Cem Yılmaz’ın “Karakomik Filmler” serisinde de rol aldınız. ‘İki Arada’ ve ‘Deli’ çok güzel filmlerdi. Cem Yılmaz ile beraber çalışmak nasıldı?
Bence de çok güzel filmlerdi. Her şey çok keyifliydi. Cem Yılmaz ve ekipteki diğer oyuncular hepsi işinde usta isimler. Set ortamı çok eğlenceliydi. Ben Cem Yılmaz ile yakın zamanda reklam filmi de çektim. Onunla birlikteyken kahkahalarımızın göğü deldiğine eminim ama kanıtlayamam. Çok fazla projede onunla sürekli çalışıyor olmak gerçekten inanılmaz bir mutluluk. Neticede çocukluğumuzdan beri hayatımızda olan biri Cem Yılmaz. Yan yana olunca bunun tadını çıkarmaya çalışıyorsunuz. Ben de öyle yaptım.
Peki set olmadığı günlerde evdeyken Yasak Elma’yı izliyor musunuz? Sedai ile ilgili nasıl yorumlar alıyorsunuz?
Diziyi izliyorum tabii ki. Bazen aynı gün olmasa da daha sonra internetten izliyorum. Sedai bence sevilen bir tip oldu. Ama izleyici bölümün durumuna göre heyecan yapıp bazen sinir olup ters tepki verebiliyor. Bu bana daha da keyif veriyor. Öyle zamanlarda doğru oynadığımı düşünüp daha da çok mutlu oluyorum.
“Yaptığım her işi güzel bir şekilde yapmak, hakkını vermek en büyük hedefim.”
En çok canlandırmak istediğiniz karakter türü, bir biyografi filmi olsa canlandırmak isteyeceğiniz kişi kim olurdu? Ayrıca film kadrosunda yanına bir oyuncu da almak isterseniz, bu kim olurdu?
Sanırım Yaşar Kemal’i oynamak isterdim. Ustanın hayatına oyuncu olarak dokunmuş olmak mutlu ederdi beni. Herhangi bir meslektaşım olabilirdi yanımda olacak kişi. Ama sağ olsaydı Tuncel Kurtiz ile oynamayı çok isterdim.

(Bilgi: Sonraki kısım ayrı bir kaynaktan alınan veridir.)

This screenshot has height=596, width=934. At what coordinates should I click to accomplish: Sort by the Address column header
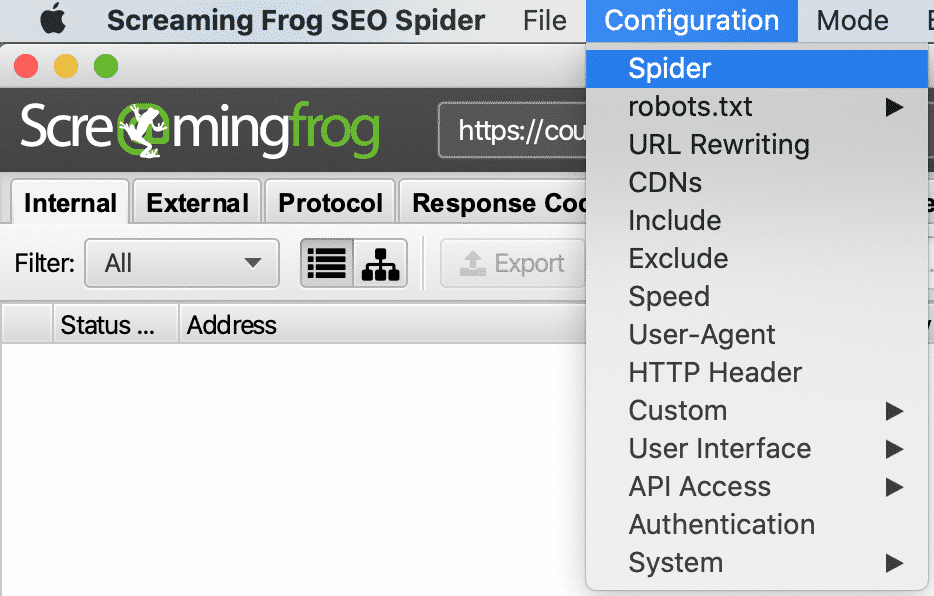coord(232,325)
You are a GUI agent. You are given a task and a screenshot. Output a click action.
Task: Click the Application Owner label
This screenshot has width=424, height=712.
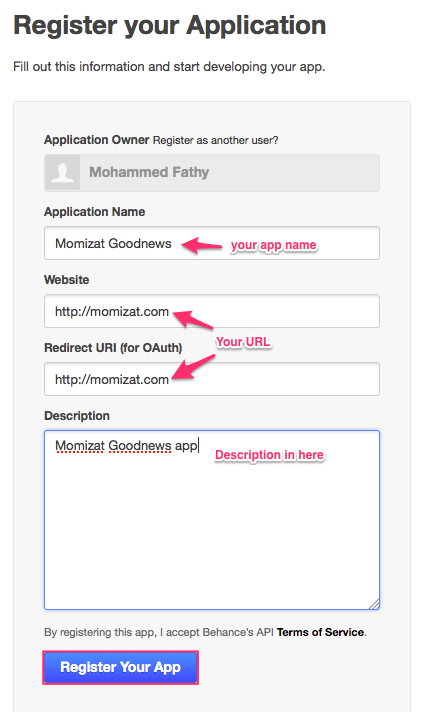[97, 140]
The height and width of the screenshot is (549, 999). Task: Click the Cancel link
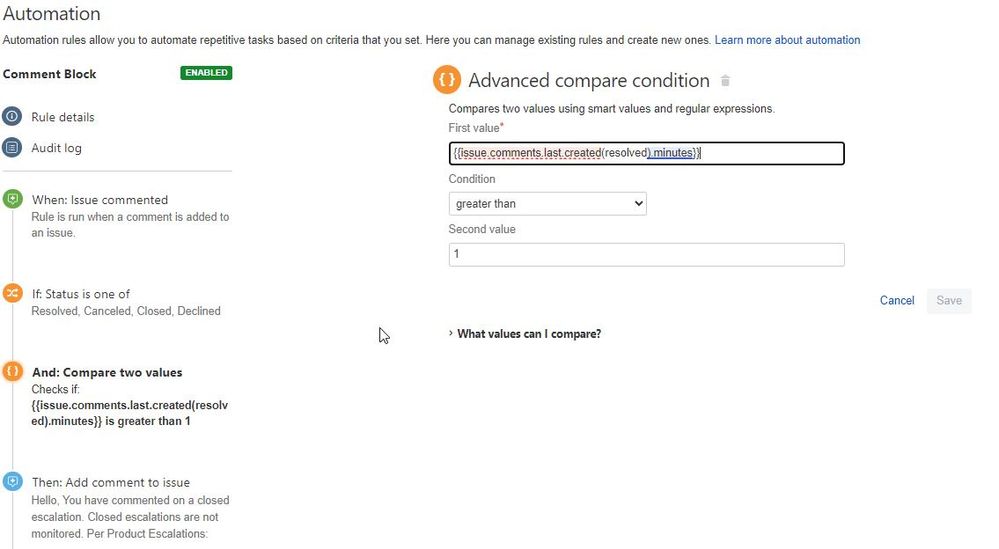pyautogui.click(x=896, y=301)
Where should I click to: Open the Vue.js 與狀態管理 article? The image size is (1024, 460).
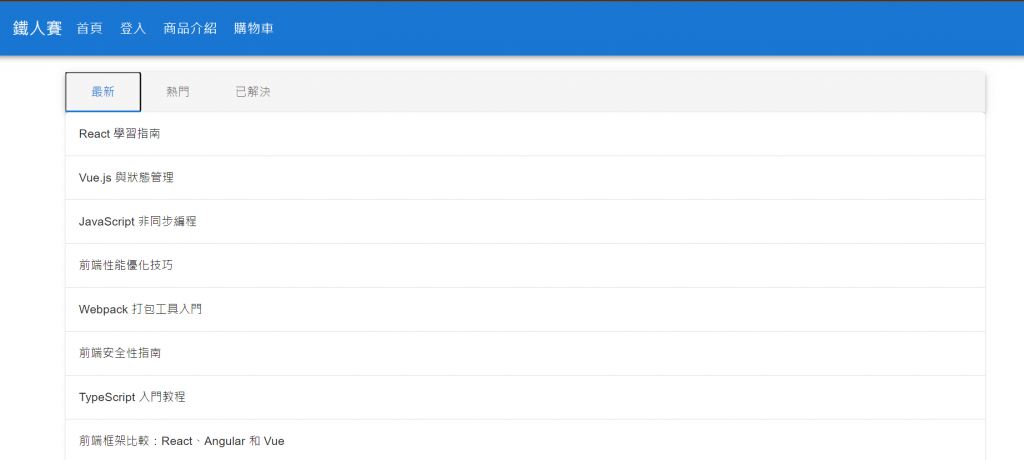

Gelecekte nasıl projelerde yer almayı hedefliyorsunuz?
Hedef olarak baktığım başka planlarım var elbette. Ama talepte bulunacağım yahut tercih lüksümü kullanacağım zamanların gelmesini de diliyorum tabii ki. Yaptığım her işi güzel bir şekilde yapmak, hakkını vermek en büyük hedefim.